In this case, a couple of hours up front saved me a lot of misery later. When you are working on something BIG, you want to make sure you are happy with your colors before you start on the real thing.
Test the Colors
The first step was easy. I painted out a section of each Iridescent Paintstik color on a scrap of the fabric for my project.
Next, I went through the Matte Paintstik colors to see what might be useful. When I tested the matte colors, I checked each one to see what they looked like directly on the black fabric and how they looked over a base of Titanium White. (The Titanium White is very opaque and it acts like a primer on the black fabric.)
Finally, I made a 3rd sample using both sets of colors. To keep things straight, I put the iridescent colors on one side of the fabric and the matte colors on the other.

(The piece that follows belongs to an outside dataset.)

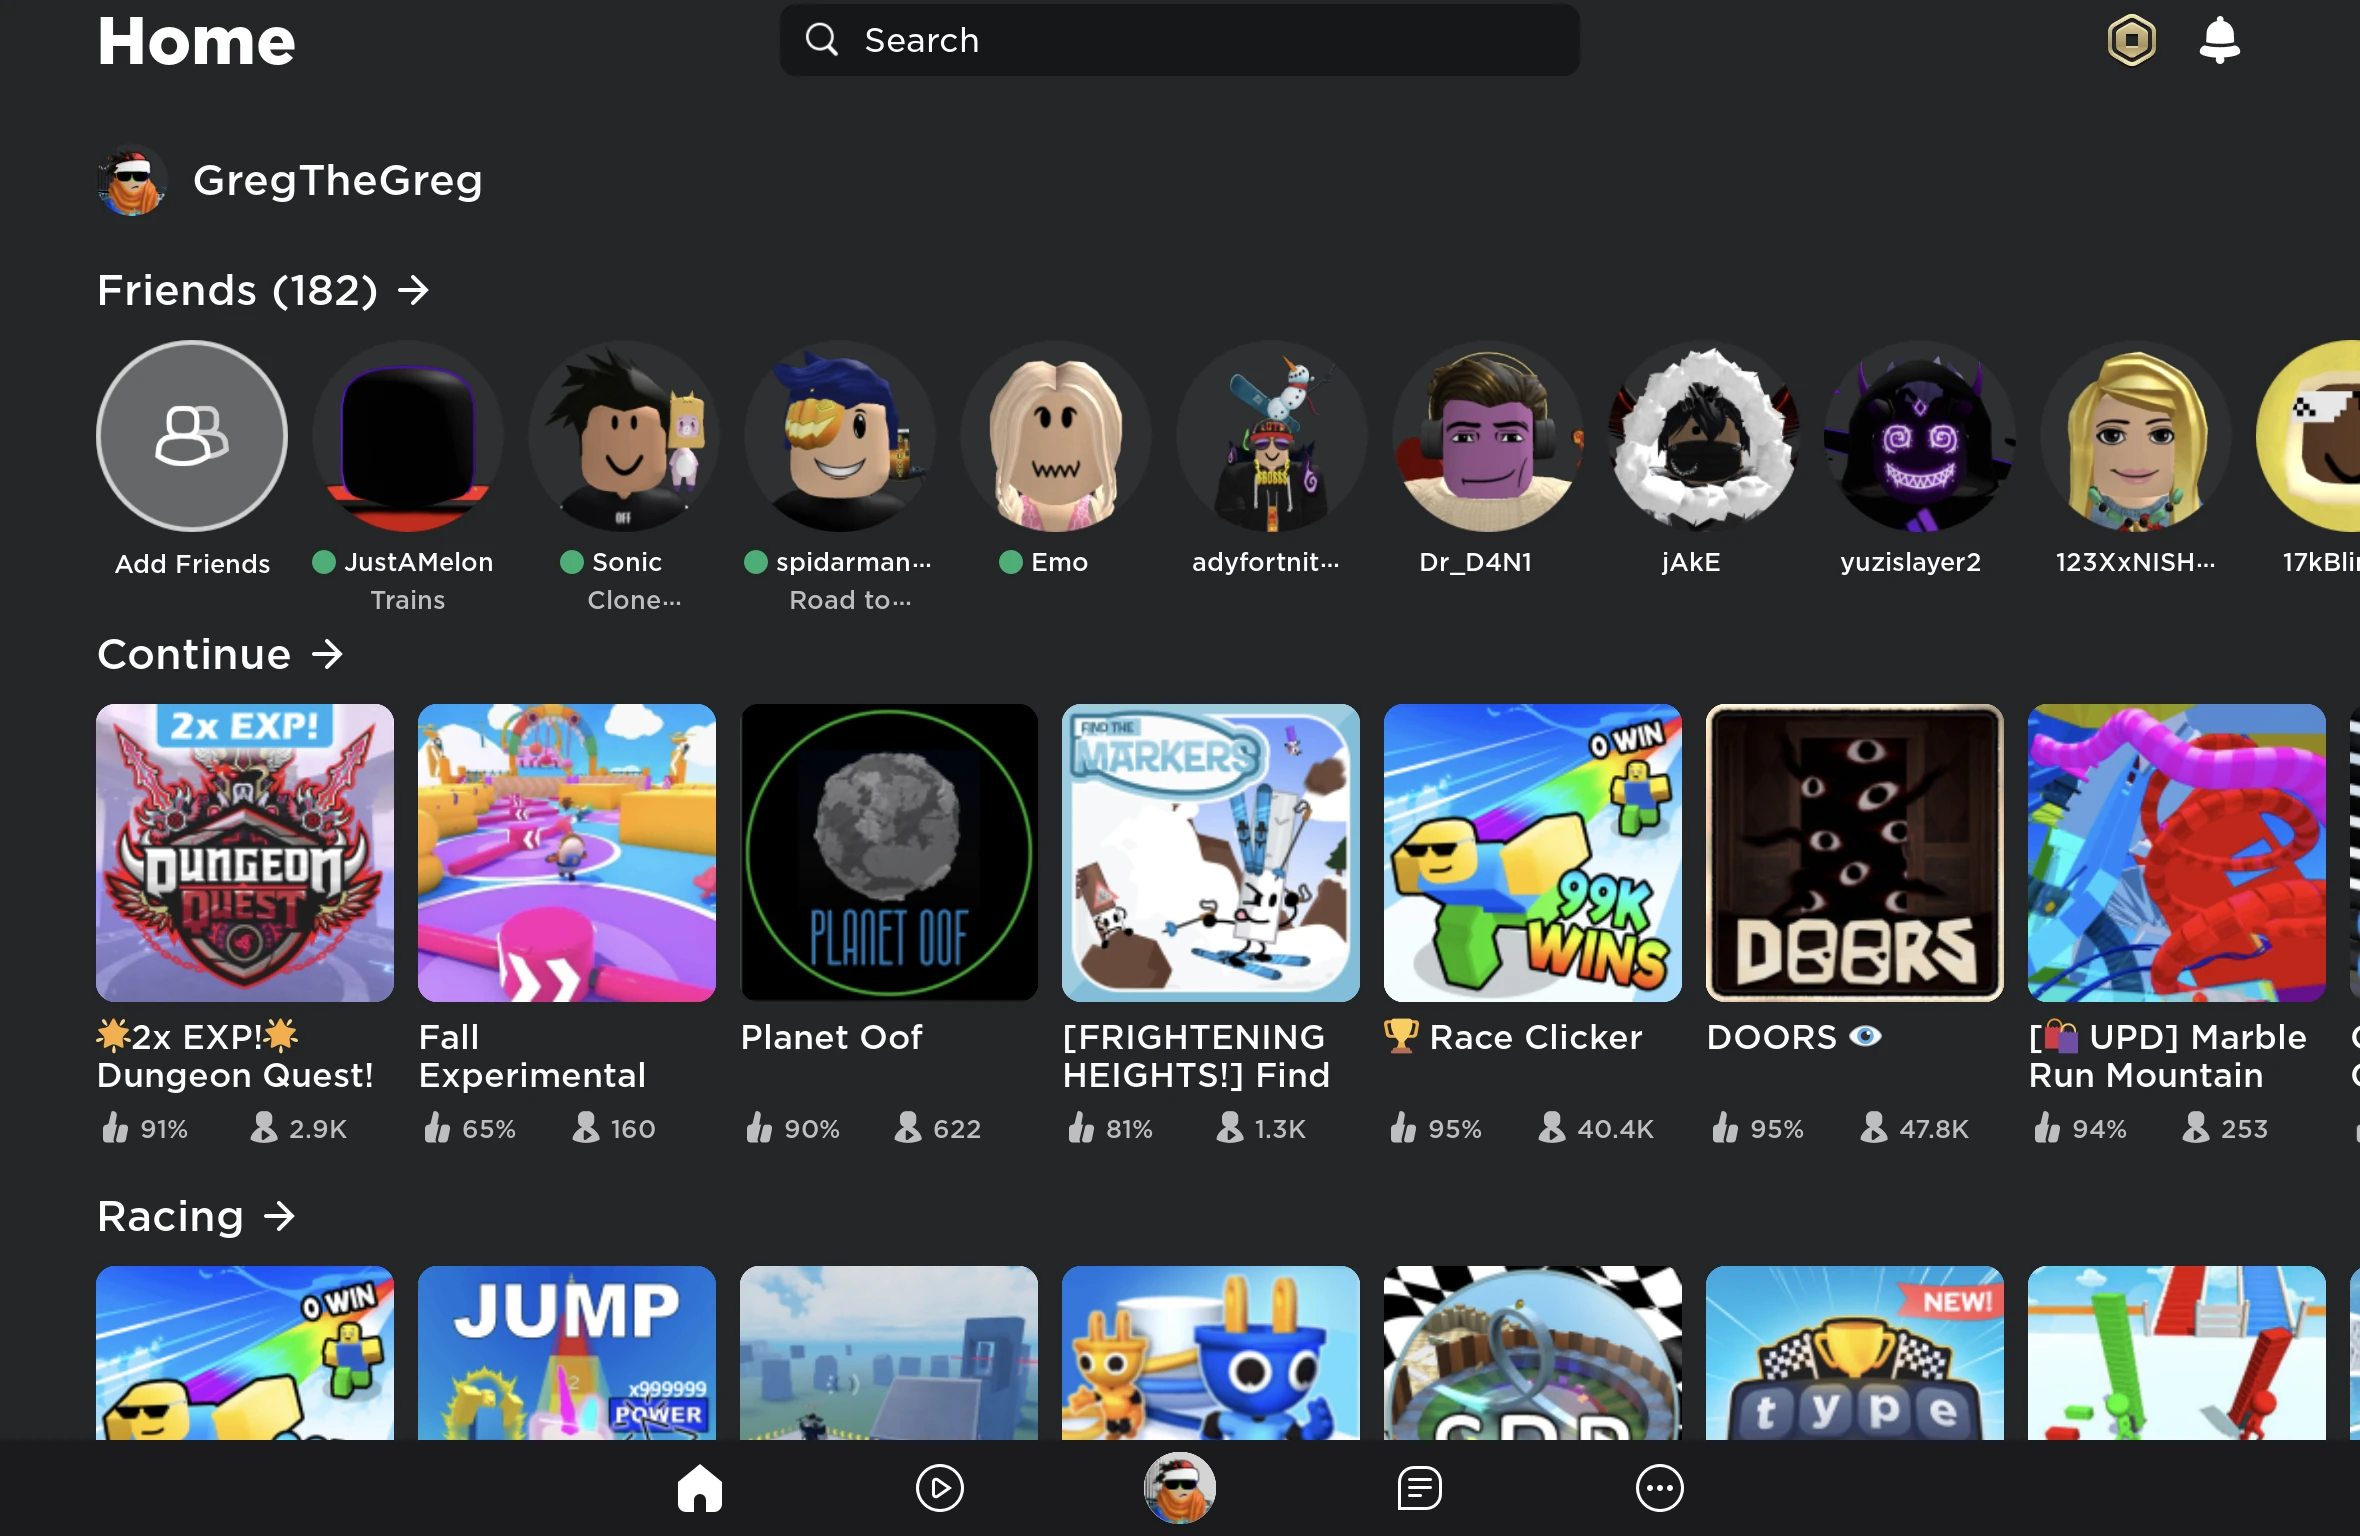The height and width of the screenshot is (1536, 2360).
Task: Open friend JustAMelon's avatar
Action: click(407, 436)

You may notice that I don’t have nice labels on my test swatches. It’s more work to label black fabric — and I was being a bit lazy. I’ve spent more than 15 years working with these paints, so I can pretty much pick out a color with just a quick glance. Even so, I had to open the paint box to double check a color as I was taking my photos. It really is best to label your color tests — even if it means attaching a list on a piece of paper.
Test the Combinations
The design for my project was made up of medallions. I wanted the colors of each medallion to radiate out from the center. I had decided that I wanted smooth, analogous combinations, so it was time for some experiments. (Analogous is a fancy word for colors as in those that are right next to each other on the color wheel.)
Now, my brain really likes color wheels, so this was fun. I tested pinks, purples and blues.
Then I played with warm color combinations in all shades of yellow, orange and red.
Finally, I messed around with the yellow-green-blue combinations.
After playing with bunches of color combinations, I was feeling much more confident about painting the panels for my project. But I wasn’t totally sold on some of my choices.